Eh. I just went on a long rant about some of the things that have been filling me with such rage and disgust lately, but it's not worth it. It's just pointless. I completely give up on this stupid, rotten country. Or at least the people who inhabit it.
We tell white lies every day, but have you ever told a big lie, and if so, why did you do it? Confess!
Submitted by Sophie.
Well, what the hell. I guess I can talk about it, though I'm not very proud of it. I'm a liar. I lie all the time. Big ones, small ones. I lie for no reason at all most of the time. Although I can somewhat trace the origins of this behavior, I don't really know why I do it. I don't do it (usually) to keep myself out of trouble. It's more like a game, like to see if anyone will notice. Usually, people don't. Partly, it's because a lifetime of routine practice has made me really good at it.

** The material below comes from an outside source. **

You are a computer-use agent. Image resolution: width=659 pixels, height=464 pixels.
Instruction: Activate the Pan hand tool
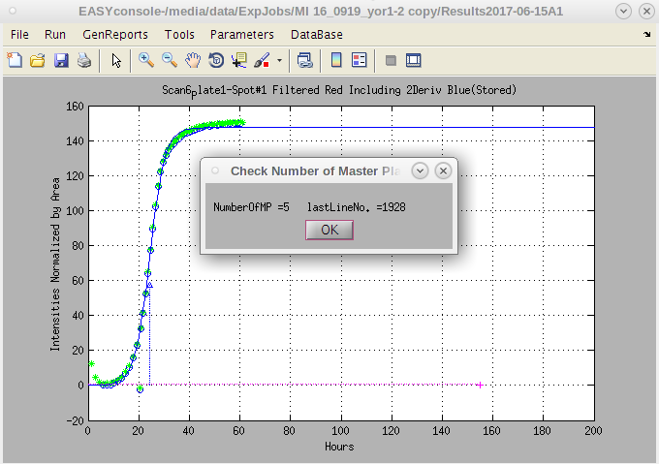click(x=193, y=60)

Partly, it's also that since I have some weird things going on with my affect--I believe I have said here before that my emotional functions are not all optimized, or something like that, and they're not; they malfunction routinely, worse than Windows even--my affect lies with me. Er...if you see what I mean. My affect is so good at this by now, too, that I wouldn't be surprised if I could fool Robert DeNiro's character in Meet the Parents. And a big part of it I've come to realize is that most people won't notice most lies because most people will believe what they want to believe--and even hear what they want to hear--anyway, no matter what comes out of my mouth.
Other than my parents, though, I don't lie to people I love. Well, sometimes I fail to tell them things which they might or might not consider important. My mother calls these "lies of omission." But for the most part, I think I'm pretty good with people I care about. I try to be. It's a little bit like breaking a lifetime bad habit, though, as if lying were some kind of narcotic. I suppose it is, in its way, some kind of archaic defense mechanism that just became a reflex.
I try not to lie to my parents anymore, either, but of course that's where this whole business began, so it's especially hard to break that habit. Like I said, it's usually not to keep myself out of trouble or anything, though. It's just all very stupid.
I don't lie on GinBaby either, for what it's worth.
I suppose I've told some big lies, although most of the lies I can remember telling are inconsequential, unless you buy the Kantian argument that any instance of lying degrades the ultimate truth value of language--which in a post-Derridean world seems a little goofy anyway, no?
Hmmmm...so I think the big confession here is really that I lie habitually and with little rhyme or reason. Or I used to. I don't do it so much anymore because when you think about it, it's a rather ridiculous habit. I don't think there are any really big lies to confess to per se. Seems like a bit of a letdown, no?